§ **Aim of the exercise**
Turn the data into a numbered list, starting with its first line and going on through the line that contains "I want to click on program-datetime: Sábado". Leave out any blank lines.

(Supplied material Opens)

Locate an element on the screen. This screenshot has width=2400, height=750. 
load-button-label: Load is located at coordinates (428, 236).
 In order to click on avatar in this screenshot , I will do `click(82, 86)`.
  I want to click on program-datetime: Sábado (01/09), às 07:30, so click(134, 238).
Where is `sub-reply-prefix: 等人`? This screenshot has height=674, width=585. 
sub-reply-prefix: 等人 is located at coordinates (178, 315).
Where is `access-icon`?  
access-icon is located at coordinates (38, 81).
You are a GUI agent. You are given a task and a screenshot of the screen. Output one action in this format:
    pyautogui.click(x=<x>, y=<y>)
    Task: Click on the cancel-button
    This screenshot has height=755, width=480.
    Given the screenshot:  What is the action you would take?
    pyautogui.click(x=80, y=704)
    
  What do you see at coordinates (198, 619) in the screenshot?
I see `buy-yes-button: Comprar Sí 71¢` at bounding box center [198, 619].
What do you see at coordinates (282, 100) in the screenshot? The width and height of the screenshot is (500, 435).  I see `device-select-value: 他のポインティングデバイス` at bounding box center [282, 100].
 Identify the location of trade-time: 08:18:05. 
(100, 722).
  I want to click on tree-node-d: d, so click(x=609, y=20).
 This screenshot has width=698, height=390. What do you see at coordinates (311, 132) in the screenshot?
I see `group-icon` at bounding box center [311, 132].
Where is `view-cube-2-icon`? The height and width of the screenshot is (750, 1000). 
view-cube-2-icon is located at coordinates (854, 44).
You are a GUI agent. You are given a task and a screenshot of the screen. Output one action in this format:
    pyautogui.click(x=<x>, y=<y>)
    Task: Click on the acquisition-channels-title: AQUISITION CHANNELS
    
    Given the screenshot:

(Supplied material Closes)

§ **Response for this exercise**
1. Locate an element on the screen. This screenshot has width=2400, height=750. 
2. load-button-label: Load is located at coordinates (428, 236).
3.  In order to click on avatar in this screenshot , I will do `click(82, 86)`.
4.   I want to click on program-datetime: Sábado (01/09), às 07:30, so click(134, 238).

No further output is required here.